Ríos señaló que ese mecanismo les permite determinar la capacidad de aforo que tienen esos ambientes y en caso de detectar que el CO2 se incrementa, de forma oportuna, las visitas se trasladan a ambientes aireados.
“En dos espacios del Museo, tanto al ingreso como en la Estación Planeta existen dos monitores que funcionan como semáforos para alertar si es que tenemos que usar mayores medidas de ventilación o desplazarnos hacia espacios aireados”, explicó.
Asimismo, sostuvo que esos equipos fueron calibrados por técnicos de la Universidad Mayor de San Andrés (UMSA) y adaptados al ambiente de la ciudad de La Paz.

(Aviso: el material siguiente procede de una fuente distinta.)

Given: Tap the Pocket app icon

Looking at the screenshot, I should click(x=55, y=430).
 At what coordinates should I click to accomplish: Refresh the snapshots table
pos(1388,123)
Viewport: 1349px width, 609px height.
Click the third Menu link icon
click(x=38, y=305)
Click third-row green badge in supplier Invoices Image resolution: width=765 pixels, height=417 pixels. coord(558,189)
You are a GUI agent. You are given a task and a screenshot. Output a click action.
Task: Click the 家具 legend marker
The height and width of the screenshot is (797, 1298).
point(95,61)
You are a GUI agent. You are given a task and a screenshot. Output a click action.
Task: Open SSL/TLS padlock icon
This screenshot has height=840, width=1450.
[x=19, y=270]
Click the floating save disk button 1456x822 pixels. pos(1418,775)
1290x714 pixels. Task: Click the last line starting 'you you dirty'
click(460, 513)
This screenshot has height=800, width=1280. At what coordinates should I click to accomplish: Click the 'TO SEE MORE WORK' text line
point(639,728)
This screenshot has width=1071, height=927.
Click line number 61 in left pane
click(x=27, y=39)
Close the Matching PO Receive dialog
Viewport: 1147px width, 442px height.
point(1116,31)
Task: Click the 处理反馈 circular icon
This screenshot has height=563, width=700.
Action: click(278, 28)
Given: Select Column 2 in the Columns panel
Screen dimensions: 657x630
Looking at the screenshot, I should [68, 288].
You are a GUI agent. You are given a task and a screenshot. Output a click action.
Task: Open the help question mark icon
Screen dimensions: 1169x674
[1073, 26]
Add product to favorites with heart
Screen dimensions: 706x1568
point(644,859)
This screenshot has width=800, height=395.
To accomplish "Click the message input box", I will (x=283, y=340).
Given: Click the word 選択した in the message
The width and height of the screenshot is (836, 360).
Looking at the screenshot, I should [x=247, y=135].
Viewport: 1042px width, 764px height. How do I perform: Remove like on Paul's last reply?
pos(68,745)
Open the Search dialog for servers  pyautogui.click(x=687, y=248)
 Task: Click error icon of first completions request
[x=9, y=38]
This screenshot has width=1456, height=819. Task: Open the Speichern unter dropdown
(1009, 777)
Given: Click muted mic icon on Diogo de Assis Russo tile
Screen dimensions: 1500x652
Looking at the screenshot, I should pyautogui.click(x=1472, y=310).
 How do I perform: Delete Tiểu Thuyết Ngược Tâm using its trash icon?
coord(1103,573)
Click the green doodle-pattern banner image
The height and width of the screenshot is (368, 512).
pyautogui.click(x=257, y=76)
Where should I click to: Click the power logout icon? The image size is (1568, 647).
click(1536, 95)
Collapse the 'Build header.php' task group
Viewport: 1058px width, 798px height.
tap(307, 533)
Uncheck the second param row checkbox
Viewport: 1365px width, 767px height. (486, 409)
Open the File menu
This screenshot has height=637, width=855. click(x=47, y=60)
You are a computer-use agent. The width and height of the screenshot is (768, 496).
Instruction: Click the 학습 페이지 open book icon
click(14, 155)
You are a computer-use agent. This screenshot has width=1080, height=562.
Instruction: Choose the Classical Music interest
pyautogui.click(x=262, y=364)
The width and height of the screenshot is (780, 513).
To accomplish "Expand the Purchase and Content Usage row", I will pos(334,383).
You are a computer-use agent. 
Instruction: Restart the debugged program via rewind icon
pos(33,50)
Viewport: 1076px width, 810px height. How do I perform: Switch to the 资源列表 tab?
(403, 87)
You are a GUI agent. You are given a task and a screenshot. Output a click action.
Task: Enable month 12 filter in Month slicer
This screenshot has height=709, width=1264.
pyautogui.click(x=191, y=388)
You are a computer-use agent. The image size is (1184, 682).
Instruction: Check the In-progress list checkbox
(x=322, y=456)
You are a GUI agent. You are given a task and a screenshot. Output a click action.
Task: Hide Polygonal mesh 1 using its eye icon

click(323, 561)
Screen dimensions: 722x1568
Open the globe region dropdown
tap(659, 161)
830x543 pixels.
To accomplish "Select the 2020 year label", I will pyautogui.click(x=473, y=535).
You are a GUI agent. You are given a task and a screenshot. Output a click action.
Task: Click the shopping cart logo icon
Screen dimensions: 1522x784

La semana pasada se inauguraron tres nuevas áreas: el Bosque de los niños, la Estación Planeta y el Laboratorio de creación e innovación junto a la Sala de recursos en educación ambiental. La Alcaldía de La Paz, a través de la Secretaría Municipal de Culturas, firmó un acuerdo con la World Wildlife Fund (WWF Bolivia), lo que permitió la realización de refacciones en el espacio interactivo.
“El Bosque de los niños incluye recursos educativos sobre la educación ambiental. La Estación planeta, por su parte, cuenta con recreaciones de la biodiversidad del Lago Titicaca y fotografías de la fauna boliviana”, explicó Ríos.
El funcionario municipal agregó que la implementación de estos espacios culturales se debe a la necesidad “dinamizar y ser resilientes frente a los cambios”. Asimismo, destacó que para el Pipiripi no es posible entender el rol de los museos y la cultura sin reconocer su relación con la educación y la innovación.
Asimismo, precisó que el Laboratorio de creación e innovación cuenta con material lúdico educativo de construcción, con el que los niños tendrán un acercamiento a temáticas como máquinas simples, energías renovables, mecánicas y robóticas. En ésta área también destaca la Sala de recursos en educación ambiental que tiene una gran variedad de juegos didácticos, libros, cuentos y material audiovisual que contribuyan a conocer y ampliar información sobre temáticas de ecología, biodiversidad y cambio climático.
“Sabemos que el futuro de las nuevas generaciones está íntimamente relacionado con la actitud que asumamos hoy en torno a nuestro medioambiente y que para eso necesitamos crear espacios de diálogo, de reencuentro y abiertos a la imaginación que se implementarán en la nueva museografía del espacio”, refirió Ríos.
El Bosque de los niños tiene una extensión de 90 m2 y la Estación planeta, con 304 m2. Sin embargo, se tiene pensado que, en el futuro, estas áreas tendrán un tamaño mucho más amplio. Para ello, ya se trabaja en varios proyectos, como la instalación de un huerto y un espacio para el avistamiento de aves.